A new rocket will destroy enemy nuclear weapons on the fly

A new rocket will destroy enemy nuclear weapons on the fly

The new weapon is designed to search, track and destroy the enemy’s warhead, even if it is accompanied by false baits.

Defensive weapons, capable of intercepting and destroying enemy missiles before they harm the United States or its allies, have been a key part of military strategy for decades. But the rules of the game have changed.

An increasing number of countries are developing or already possessing long-range missile technology. Including those that can carry warheads, known as Multiple Independently Targetable Re-entry Vehicles (MIRVs) and / or deception.

“Russia and China are installing MIRVs on their ballistic missiles. The 2014 report confirmed that Iran has developed several Launchers (MRVs). The cold war described in the literature says that MIRVs are the first strike weapons and can be strategically destabilizing, ”the independent consultant Debalina Goshal wrote for the Federation of American Scientists in a 2016 report.

“The United States understands this threat and is working on a reliable missile defense system,” she said.

Last year, the US Missile Defense Agency signed a contract with Raytheon, Lockheed-Martin and Boeing to create a project called Multi-Object Kill Vehicle or MOKV, which could destroy several objects in space at once with one launch. “10 years ago we could remove one object with one interceptor.
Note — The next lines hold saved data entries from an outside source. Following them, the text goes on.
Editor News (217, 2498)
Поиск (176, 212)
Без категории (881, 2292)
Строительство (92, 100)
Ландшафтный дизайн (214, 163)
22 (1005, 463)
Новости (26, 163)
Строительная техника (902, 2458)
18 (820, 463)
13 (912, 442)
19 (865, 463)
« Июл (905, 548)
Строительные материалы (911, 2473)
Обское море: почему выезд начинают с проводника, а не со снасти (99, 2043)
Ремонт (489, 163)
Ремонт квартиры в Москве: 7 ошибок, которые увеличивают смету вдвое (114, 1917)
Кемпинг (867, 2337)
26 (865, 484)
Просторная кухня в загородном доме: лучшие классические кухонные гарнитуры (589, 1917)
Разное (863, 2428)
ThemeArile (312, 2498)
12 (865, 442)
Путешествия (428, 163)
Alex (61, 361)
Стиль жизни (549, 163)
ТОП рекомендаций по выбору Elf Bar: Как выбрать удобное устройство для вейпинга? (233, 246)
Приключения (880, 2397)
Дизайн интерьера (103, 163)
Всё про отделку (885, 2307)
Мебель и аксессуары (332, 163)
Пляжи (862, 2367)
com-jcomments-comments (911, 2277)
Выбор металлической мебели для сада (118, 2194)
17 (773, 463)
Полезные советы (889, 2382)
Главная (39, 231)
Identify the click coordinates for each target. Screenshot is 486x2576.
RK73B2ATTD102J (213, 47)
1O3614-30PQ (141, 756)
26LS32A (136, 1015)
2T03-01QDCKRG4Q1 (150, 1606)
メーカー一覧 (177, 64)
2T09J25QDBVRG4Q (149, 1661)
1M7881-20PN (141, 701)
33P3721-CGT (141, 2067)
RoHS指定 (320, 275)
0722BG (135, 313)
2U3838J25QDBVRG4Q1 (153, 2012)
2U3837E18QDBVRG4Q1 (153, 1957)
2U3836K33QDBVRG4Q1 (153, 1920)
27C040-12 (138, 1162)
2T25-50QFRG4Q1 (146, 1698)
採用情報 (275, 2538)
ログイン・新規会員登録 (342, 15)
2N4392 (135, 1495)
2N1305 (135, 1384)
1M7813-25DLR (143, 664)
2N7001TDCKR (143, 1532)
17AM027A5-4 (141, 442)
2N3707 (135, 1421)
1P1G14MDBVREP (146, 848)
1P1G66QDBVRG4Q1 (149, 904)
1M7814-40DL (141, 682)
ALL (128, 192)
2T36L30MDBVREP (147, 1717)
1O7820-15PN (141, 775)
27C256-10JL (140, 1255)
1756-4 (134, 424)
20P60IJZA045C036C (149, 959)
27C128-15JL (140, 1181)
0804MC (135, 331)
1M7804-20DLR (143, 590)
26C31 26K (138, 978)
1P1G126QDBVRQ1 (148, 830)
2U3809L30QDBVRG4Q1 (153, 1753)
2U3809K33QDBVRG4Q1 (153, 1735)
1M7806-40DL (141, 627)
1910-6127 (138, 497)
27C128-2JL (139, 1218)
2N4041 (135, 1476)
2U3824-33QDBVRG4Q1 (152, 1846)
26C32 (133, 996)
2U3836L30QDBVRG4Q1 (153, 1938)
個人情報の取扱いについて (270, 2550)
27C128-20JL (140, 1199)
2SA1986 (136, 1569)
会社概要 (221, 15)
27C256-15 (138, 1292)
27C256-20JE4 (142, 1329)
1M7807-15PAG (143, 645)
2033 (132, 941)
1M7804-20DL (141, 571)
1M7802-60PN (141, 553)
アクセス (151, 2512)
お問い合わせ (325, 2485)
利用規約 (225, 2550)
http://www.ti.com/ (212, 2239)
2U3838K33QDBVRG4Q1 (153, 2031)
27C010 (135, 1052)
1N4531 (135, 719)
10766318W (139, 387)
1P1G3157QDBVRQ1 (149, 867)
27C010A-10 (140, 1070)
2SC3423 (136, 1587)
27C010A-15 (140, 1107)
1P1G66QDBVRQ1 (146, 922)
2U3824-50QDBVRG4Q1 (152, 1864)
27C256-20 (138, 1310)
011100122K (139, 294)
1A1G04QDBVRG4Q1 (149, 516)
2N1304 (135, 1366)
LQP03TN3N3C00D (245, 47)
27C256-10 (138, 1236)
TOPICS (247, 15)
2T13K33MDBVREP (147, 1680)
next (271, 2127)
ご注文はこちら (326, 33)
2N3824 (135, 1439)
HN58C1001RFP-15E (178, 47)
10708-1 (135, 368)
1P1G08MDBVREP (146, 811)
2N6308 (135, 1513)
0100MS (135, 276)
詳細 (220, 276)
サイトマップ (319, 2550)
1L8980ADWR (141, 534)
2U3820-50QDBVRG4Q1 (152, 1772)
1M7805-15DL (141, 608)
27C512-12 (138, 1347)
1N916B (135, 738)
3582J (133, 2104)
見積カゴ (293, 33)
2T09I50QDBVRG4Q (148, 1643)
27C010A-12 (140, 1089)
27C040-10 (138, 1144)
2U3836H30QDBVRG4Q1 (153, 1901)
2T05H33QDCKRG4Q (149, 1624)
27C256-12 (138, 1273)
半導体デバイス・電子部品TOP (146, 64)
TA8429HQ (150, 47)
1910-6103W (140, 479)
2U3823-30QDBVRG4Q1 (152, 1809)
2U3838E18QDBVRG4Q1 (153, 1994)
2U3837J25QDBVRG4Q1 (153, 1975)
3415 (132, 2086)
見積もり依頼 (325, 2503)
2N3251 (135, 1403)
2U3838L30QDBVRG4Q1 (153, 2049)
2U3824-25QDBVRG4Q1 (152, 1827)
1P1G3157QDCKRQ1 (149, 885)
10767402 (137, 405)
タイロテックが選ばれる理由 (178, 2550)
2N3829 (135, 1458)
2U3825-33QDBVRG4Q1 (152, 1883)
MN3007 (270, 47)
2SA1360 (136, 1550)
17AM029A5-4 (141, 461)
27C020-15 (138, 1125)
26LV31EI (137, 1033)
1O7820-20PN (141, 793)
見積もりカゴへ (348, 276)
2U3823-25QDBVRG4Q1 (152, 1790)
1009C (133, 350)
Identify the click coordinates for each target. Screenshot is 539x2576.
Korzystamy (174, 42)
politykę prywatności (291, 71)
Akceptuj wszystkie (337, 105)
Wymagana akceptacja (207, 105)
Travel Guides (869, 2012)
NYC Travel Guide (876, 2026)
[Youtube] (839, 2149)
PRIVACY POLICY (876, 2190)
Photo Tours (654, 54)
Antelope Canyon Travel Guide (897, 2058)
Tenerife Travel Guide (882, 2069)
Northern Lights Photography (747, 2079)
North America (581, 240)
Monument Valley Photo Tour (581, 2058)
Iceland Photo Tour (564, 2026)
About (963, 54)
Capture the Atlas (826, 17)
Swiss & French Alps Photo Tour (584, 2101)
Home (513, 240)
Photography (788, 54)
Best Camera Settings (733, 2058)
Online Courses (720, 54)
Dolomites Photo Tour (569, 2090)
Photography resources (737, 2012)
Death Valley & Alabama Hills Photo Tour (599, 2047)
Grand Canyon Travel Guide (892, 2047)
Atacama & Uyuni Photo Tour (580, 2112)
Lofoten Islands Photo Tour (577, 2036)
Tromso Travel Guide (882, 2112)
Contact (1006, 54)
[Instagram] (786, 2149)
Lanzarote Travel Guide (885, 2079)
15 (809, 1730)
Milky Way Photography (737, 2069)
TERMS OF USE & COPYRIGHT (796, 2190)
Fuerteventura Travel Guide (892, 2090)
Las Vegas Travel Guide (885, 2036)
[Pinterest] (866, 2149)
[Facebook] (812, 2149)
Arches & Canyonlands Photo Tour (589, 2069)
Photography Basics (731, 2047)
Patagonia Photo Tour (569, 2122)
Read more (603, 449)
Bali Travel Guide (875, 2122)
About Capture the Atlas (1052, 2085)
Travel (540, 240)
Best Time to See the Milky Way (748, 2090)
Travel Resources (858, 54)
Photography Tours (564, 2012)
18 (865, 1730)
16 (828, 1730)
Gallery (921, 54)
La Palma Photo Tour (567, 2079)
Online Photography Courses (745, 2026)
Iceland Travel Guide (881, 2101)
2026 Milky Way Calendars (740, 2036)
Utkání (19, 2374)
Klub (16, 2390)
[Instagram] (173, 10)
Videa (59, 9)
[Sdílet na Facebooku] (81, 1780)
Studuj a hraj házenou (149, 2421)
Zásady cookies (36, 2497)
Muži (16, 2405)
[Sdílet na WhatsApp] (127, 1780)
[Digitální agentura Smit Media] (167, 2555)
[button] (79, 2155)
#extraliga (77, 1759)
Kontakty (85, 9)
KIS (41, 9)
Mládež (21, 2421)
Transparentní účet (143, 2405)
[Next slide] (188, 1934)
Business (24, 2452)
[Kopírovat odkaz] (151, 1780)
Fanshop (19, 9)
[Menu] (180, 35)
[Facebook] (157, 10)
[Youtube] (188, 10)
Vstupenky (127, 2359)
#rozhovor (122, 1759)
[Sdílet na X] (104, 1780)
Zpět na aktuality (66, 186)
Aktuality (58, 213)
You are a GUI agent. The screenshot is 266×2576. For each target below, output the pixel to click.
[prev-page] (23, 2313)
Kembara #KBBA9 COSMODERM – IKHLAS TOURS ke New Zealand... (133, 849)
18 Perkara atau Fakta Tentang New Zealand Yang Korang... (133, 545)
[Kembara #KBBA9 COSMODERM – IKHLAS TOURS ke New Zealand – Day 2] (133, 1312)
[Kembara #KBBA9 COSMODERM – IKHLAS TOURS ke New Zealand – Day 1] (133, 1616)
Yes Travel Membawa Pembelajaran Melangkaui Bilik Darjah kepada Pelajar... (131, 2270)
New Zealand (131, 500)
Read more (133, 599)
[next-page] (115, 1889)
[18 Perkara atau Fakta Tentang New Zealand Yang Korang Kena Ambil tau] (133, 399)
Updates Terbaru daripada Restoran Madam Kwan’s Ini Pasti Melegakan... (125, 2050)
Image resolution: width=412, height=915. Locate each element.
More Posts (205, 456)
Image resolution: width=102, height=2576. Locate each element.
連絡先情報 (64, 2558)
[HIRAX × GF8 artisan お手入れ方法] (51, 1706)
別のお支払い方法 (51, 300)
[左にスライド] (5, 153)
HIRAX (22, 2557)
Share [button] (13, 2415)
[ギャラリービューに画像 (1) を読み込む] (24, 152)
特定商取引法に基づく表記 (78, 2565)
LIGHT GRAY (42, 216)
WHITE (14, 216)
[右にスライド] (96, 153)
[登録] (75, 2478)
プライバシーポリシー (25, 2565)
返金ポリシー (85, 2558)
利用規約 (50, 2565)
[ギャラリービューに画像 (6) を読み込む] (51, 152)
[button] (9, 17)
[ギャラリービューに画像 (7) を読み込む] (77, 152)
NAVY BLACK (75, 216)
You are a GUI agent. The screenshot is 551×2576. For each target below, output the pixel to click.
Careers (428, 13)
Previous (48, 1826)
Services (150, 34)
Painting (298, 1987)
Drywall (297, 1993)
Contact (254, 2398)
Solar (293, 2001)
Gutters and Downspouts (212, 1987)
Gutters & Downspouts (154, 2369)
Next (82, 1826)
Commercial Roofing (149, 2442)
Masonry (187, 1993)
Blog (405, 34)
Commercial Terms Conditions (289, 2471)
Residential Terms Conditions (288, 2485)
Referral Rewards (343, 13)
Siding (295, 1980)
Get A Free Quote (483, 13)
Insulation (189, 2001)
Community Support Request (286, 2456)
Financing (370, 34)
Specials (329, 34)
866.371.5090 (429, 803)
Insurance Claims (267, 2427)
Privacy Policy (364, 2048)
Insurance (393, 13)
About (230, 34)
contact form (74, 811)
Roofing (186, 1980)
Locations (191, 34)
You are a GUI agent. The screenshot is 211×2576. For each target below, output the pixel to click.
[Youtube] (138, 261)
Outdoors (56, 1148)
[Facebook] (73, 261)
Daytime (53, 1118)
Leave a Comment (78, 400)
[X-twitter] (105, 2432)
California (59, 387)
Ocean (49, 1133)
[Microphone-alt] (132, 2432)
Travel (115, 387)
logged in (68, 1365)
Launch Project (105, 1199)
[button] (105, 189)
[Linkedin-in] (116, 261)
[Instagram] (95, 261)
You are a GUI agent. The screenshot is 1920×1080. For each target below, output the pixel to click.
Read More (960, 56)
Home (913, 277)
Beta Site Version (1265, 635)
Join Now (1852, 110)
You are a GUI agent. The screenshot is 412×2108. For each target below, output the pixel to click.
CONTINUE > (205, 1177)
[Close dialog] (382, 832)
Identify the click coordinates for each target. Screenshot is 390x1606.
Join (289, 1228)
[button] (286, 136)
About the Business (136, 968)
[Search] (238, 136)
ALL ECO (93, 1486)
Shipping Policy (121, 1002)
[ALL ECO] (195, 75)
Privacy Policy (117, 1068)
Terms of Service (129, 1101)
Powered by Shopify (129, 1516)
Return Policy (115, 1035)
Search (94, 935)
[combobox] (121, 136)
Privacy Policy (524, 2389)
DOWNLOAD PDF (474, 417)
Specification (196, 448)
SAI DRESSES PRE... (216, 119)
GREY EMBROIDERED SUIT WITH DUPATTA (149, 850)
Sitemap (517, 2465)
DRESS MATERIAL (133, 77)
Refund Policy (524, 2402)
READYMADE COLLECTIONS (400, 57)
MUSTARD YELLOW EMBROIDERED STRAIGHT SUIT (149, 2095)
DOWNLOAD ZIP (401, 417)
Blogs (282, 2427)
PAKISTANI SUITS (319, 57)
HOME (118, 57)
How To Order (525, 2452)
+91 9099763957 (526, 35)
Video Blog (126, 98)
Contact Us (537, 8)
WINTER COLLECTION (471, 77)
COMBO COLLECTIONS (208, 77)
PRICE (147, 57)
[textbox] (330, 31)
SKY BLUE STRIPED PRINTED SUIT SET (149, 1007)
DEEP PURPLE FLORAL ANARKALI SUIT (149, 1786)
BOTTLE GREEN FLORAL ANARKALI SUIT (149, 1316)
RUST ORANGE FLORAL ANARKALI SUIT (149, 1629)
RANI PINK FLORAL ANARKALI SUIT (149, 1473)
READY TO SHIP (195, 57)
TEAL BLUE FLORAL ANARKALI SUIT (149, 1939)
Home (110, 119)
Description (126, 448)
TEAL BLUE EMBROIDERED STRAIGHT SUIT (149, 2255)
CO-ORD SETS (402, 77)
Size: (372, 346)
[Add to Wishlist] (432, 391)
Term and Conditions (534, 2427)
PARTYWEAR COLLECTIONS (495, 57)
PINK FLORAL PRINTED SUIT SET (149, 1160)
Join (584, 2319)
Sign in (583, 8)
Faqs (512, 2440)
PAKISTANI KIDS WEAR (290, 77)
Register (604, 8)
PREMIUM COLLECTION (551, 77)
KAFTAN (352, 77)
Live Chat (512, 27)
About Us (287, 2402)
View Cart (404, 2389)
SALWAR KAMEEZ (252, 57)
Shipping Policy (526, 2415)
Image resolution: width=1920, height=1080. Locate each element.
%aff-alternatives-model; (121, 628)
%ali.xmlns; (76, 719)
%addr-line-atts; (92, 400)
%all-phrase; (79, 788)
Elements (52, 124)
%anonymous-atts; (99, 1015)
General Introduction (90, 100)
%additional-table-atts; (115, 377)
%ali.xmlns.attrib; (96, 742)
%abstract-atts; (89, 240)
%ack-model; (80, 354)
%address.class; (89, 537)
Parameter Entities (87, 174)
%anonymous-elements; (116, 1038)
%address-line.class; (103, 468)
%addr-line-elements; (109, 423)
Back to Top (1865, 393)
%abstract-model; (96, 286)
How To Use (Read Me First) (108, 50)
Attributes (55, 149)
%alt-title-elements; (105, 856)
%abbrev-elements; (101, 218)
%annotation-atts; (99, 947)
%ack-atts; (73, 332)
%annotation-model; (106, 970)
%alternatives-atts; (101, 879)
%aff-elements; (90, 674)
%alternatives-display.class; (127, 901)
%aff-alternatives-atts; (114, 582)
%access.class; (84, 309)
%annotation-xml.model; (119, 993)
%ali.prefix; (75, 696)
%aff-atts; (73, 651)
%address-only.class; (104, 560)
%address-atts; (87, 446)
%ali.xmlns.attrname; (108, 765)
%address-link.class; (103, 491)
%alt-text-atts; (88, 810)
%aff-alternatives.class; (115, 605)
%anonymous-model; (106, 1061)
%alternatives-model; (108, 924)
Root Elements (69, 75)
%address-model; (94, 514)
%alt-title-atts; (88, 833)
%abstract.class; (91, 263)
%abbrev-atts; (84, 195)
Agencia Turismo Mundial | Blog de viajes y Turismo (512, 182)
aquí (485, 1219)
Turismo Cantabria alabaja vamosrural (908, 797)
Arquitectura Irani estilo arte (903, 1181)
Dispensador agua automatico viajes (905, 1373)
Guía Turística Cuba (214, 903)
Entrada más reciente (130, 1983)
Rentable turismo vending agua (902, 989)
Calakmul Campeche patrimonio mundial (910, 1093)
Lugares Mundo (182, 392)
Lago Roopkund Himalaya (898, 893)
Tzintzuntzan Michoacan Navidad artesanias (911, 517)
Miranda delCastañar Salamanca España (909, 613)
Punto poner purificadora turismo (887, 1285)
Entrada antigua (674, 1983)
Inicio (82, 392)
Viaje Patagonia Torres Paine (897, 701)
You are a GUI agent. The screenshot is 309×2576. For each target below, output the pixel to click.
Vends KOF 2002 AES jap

Now the potential has doubled, ”said John Pike, director of GlobalSecurity.org.

Raytheon plans to revise the concepts in December to load several MOKVs per rocket. Each MOKV will be equipped with sensors, a steering system, a power plant and communications equipment, which will allow them to focus on one target and hit it, destroying the object with sheer kinetic forces.

The experiment will be conducted outside the Earth's sphere, but on a trajectory that will send the created trash cloud back into the atmosphere for combustion.

The main technical snag is to figure out how to distinguish between bombs and baits (for example, balloons that look like they have a hydrogen bomb on board).

The military hopes to launch conceptual demonstrations at the end of next year, and a non-intercept flight test in 2018. If successful, the agency plans to perform an interception test in 2019.